Niet de Duitsers hebben het Englandspiel gewonnen, maar de Britten hebben bewust tientallen Nederlandse agenten in de Tweede Wereldoorlog opgeofferd. De agenten maakten deel uit van de Special Operations Executive (SOE) en moesten het verzet in bezet gebied op poten zetten en sabotage plegen. In plaats daarvan werden alle agenten door de Duitsers opgepakt, de meeste al direct na hun landing in Nederland. Volgens de historicus Jo Wolters, die afgelopen dinsdag aan de Universiteit van Amsterdam op dit onderzoek promoveerde, kozen de Britten ervoor de agenten te verraden. Hun doel was de Duitsers op die manier in verwarring te brengen, met name over de vraag waar de langverwachte invasie van het continent zou plaatsvinden. ‘Englandspiel’ is volgens Wolters dan ook een foutieve benaming: ‘Germany Game’ zou een betere omschrijving zijn.

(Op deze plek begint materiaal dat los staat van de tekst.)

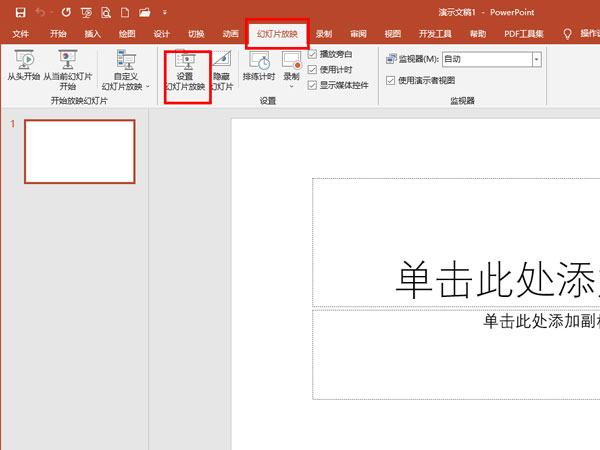Click the Save icon in quick access toolbar
Viewport: 600px width, 450px height.
[20, 12]
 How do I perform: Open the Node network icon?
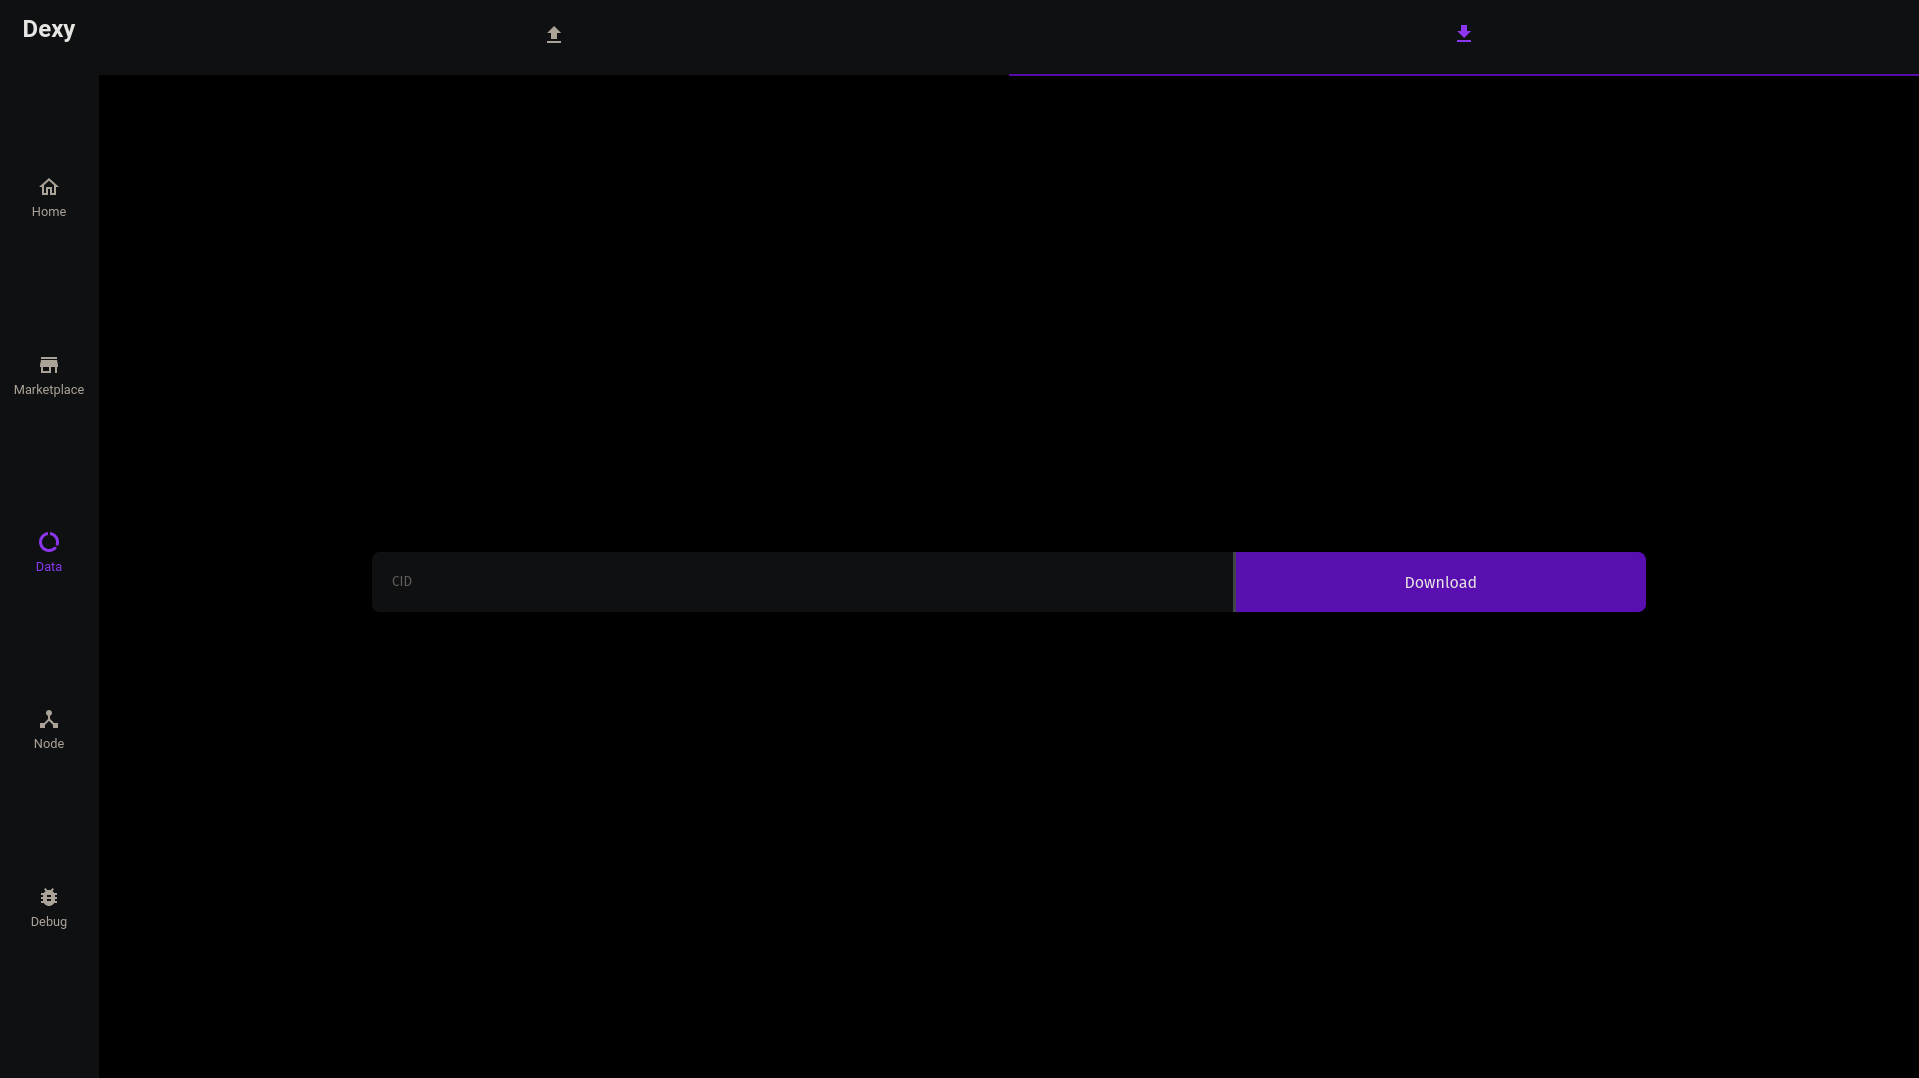click(x=49, y=719)
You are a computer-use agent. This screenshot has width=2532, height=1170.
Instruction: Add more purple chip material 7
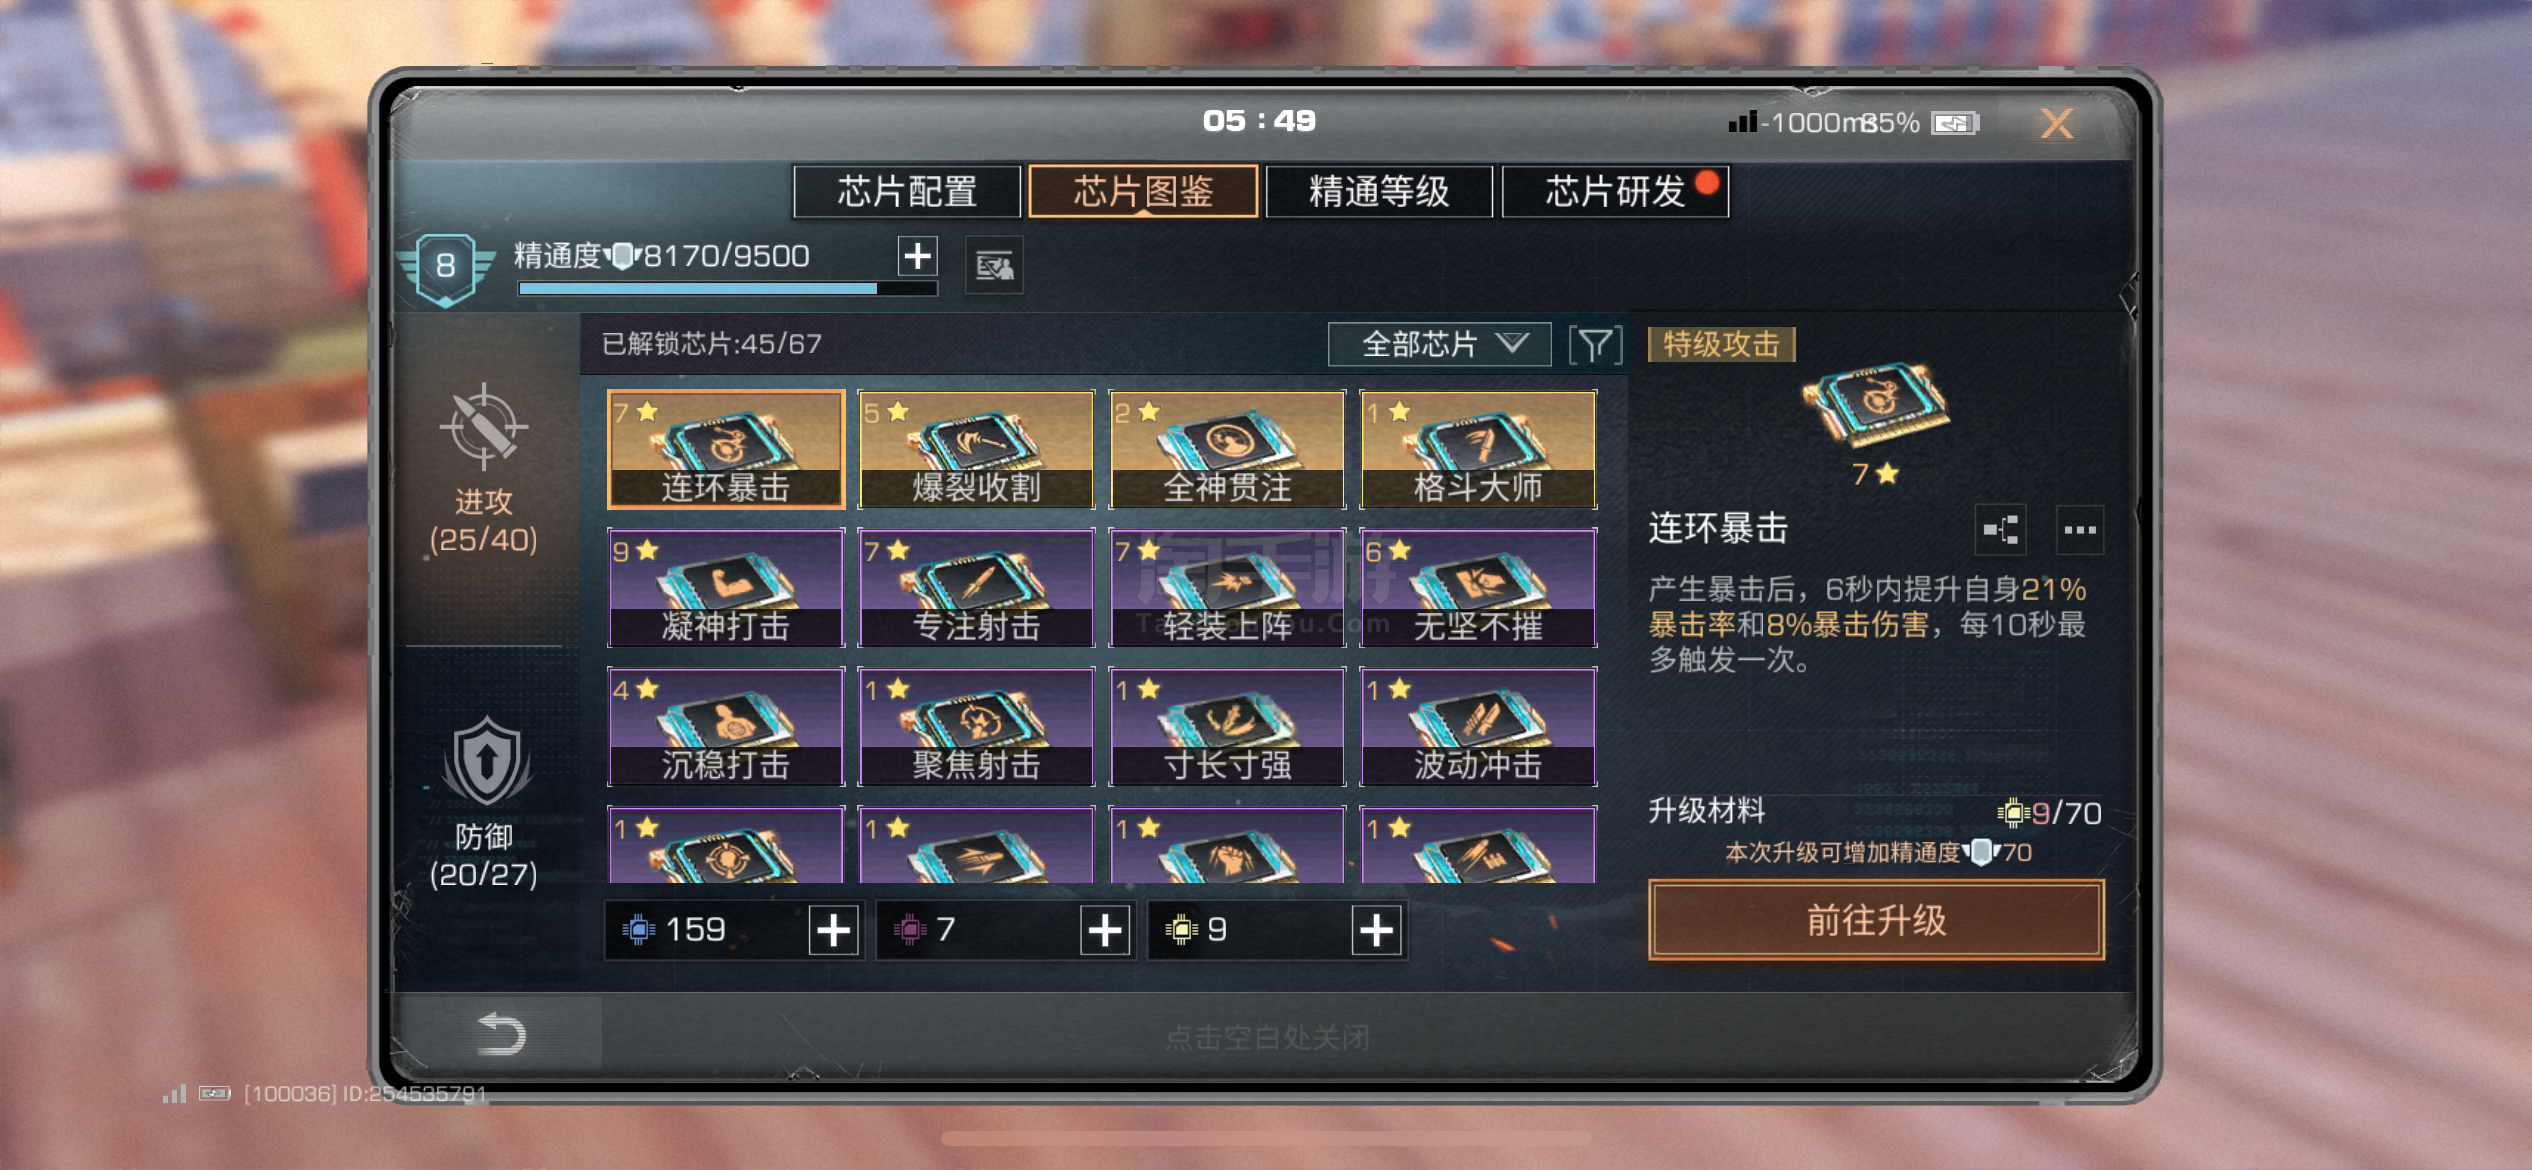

Al sinds het einde van de oorlog wordt gediscussieerd over de vraag waarom de Britten in 1942 en ’43 door bleven gaan met het zenden van agenten naar Nederland terwijl geen van hen de afgesproken veiligheidscodes (waarmee ze aangaven dat het hen goed ging) gebruikte. Dat had de Britse en Nederlandse leiding van SOE immers moeten waarschuwen dat de agenten waren gepakt en het project door de Duitsers was geïnfiltreerd. De weigering zelfs maar rekening te willen houden met die mogelijkheid heeft tot het ontstaan van allerlei complottheorieën geleid. De samenzweringsgedachte kreeg nog meer steun doordat een belangrijk deel van het archief van SOE al direct na de oorlog in vlammen opging. Dat gebeurde nota bene enkele dagen voordat een aantal dossierstukken zou worden opgehaald in opdracht van de Nederlandse regering. De discussie laaide later verder op doordat uit Amerikaanse archieven zou blijken dat er wel degelijk sprake zou zijn geweest van Brits dubbelspel.

Interpretatie
Ook Wolters kiest voor deze interpretatie. Hij stelt vast dat ondanks alle waarschuwingen, onder meer van SOE-codespecialist Leonard Marks, de operaties gewoon doorgingen. Ook constateert hij dat in 1941 de Britse geheime dienst (MI5 en MI6), de militaire inlichtingendienst en andere diensten hadden besloten dubbelagenten en andere middelen te gebruiken om de Duitsers in verwarring te brengen. Het brengt hem tot de conclusie dat de Nederlandse SOE-agenten werden opgeofferd. Het doel was de Duitsers te laten geloven dat de informatie van hun eigen, in werkelijkheid opgepakte, spionnen nog steeds betrouwbaar was. Deze theorie is in de jaren negentig al enkele keren geopperd, onder meer door de Engelandvaarder Pieter Hans Hoets in een boek en een documentaire bij de EO. Volgens Hoets had het dubbelspel tot doel de aandacht van de Duitsers af te leiden van het uiteindelijke invasiedoel, Normandië. Daaraan werden de agenten opgeofferd. Zowel prof. dr. L. de Jong, in zijn standaardwerk over de oorlog, als de historicus M.R.D. Foot, specialist op het terrein van de SOE, verwerpen deze verklaring. Voor hen had het mislukken van de SOE-operaties in Nederland alles te maken met incompetentie van de Nederlandse leiding van SOE, wantrouwen jegens de Britten en gewoon goed politiewerk aan de kant van de Duitsers. "Er was geen verrader, maar wel gebrek aan samenwerking tussen de Nederlandse afdeling van SOE en hun Britse chef", aldus Foot in een interview in 2001 met de GPD-bladen. Het kwam verder gewoon in niemands hoofd op dat er sprake zou kunnen zijn van infiltratie door de Duitsers. Ook De Jong stelt vast dat er geen sprake is geweest van opzet om de Duitsers zand in de ogen te strooien. Wel schrijft hij dat de Nederlandse militaire autoriteiten kapitale blunders hebben begaan omdat zij niet ingrepen toen het fout liep. De Jong uitte zijn bezwaren tegen de stelling van Wolters afgelopen dinsdag opnieuw tijdens de promotieplechtigheid in Amsterdam. De Jong noemde het betoog van Wolters ‘zeer slecht beargumenteerd’.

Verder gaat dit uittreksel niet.